Estábamos lado a lado, y empezamos a acariciarnos, a llevar las manos a todos lados, a tocar cuanto veíamos y a descubrir lo que no veíamos. Me llevé las manos a la nariz, por ver si llevaba su olor, y me lamí las yemas de los dedos, untadas de él. Con los pulgares le apretaba desde el pecho al vientre, por reconocer su forma, y con los otros dedos le acariciaba y volvía a reconocer el terreno de los otros encuentros.
Llegué a sus muslos, y me puse sobre él, y a su lado, y debajo, buscándole y buscándome en los dos cuerpos. Íbamos entrelazándonos como sin los miembros no fueran nuestros del todo. Compartíamos la cama, los besos, los brazos y piernas, nos frotábamos. Entrecruzamos los dedos, besé el puño común, la mano nuestra que era de él y mía.

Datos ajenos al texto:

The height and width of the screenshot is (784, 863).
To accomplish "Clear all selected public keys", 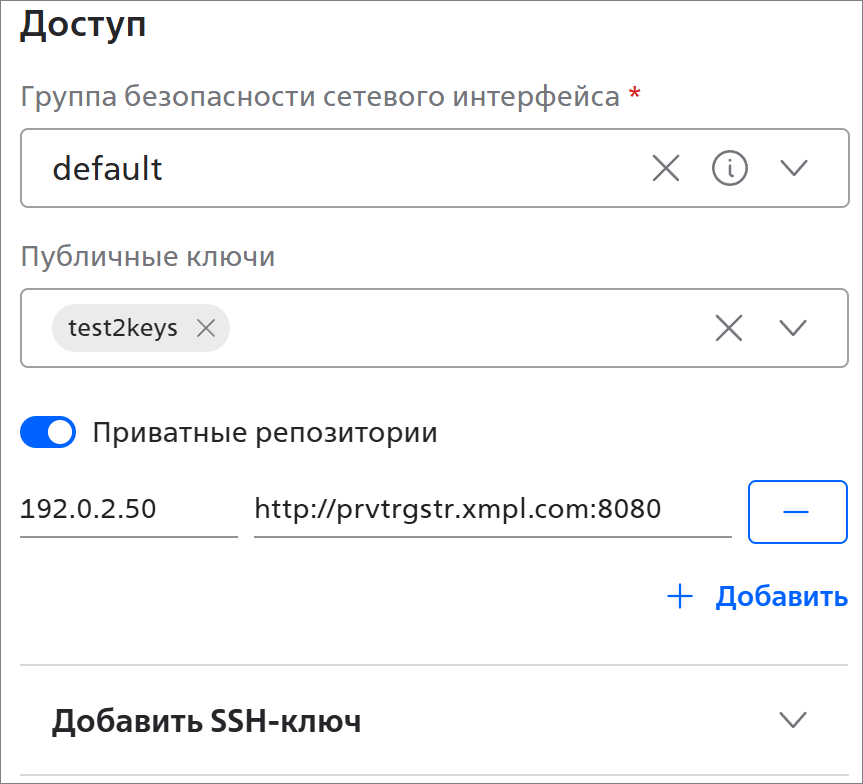I will coord(729,328).
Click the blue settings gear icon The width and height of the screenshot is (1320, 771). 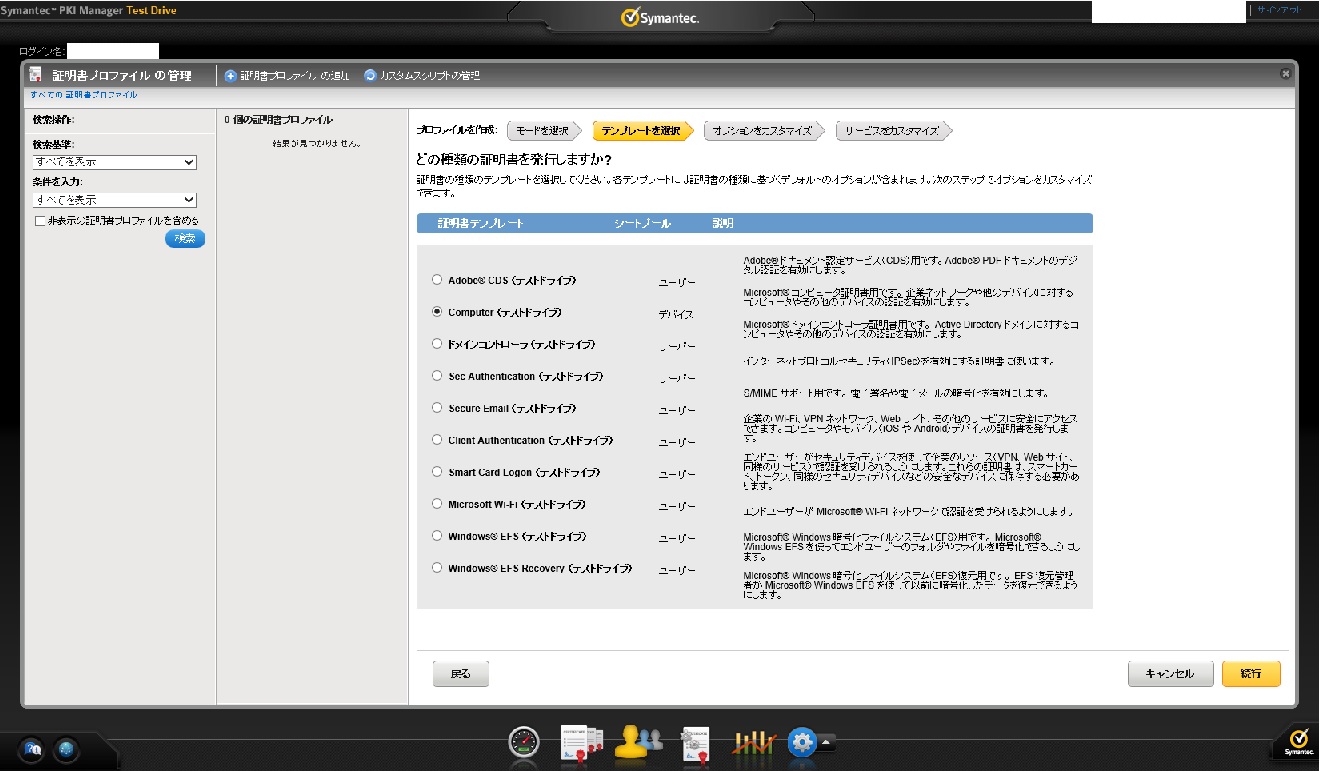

Repetimos los besos y nos juntamos, frotándonos y todavía en silencio. No había nada que decirse, porque ya sabíamos que teníamos permiso para seguir adelante. Nos tocábamos los penes, se buscaban. Los sujetamos y pusimos lado a lado, comparando, besándose ellos también. Probé algo que había oído una vez: me eché atrás la piel y, tomando su pene, usé la piel suya para cubrirme mi pene, menor que el suyo, formando así un solo miembro que compartimos, que yo sujetaba y por el que nos pasábamos una corriente que parecía eterna.
Nos separamos un poco y nos juntamos otra vez, frotando los penes, juntando los testículos, pasándonos el calor y las ganas. Me sujetó las nalgas y me acariciaba con su pene, mojándome con su presemen y su saliva, que me iba dejando donde me lamía. Yo me movía a su compás, tocando donde podía, besando lo que estaba a mi alcance, y lo que no, acercándolo.
Estábamos erectos los dos, las venas de su pene me atraían; me puse a su altura, y miré con atención, las venas hinchadas, la columna de su pene que no pude dejar sin besar en la punta. Junté otra vez mi pene con el suyo, y, sujetándolos con las manos, empecé a masturbarnos, acariciaba, apretaba, mojaba, uno contra el otro y los dos ayudándose. Fui aumentando la fuerza y la velocidad, yo subido sobre Juan, dueño de los dos penes. Sujeté sus huevos y combiné un movimiento y otro, cada vez más rápido, cada vez más fuerte, mientras nuestras respiraciones se acompasaban y aceleraban, porque se acercaba la corrida. Que llegó para los dos, y yo prolongué para los dos lo que pude.
Cuando paramos de echar leche sobre nosotros, mezclando nuestras corridas, le fui limpiando lentamente la polla con la lengua, dejándosela lista para el próximo asalto.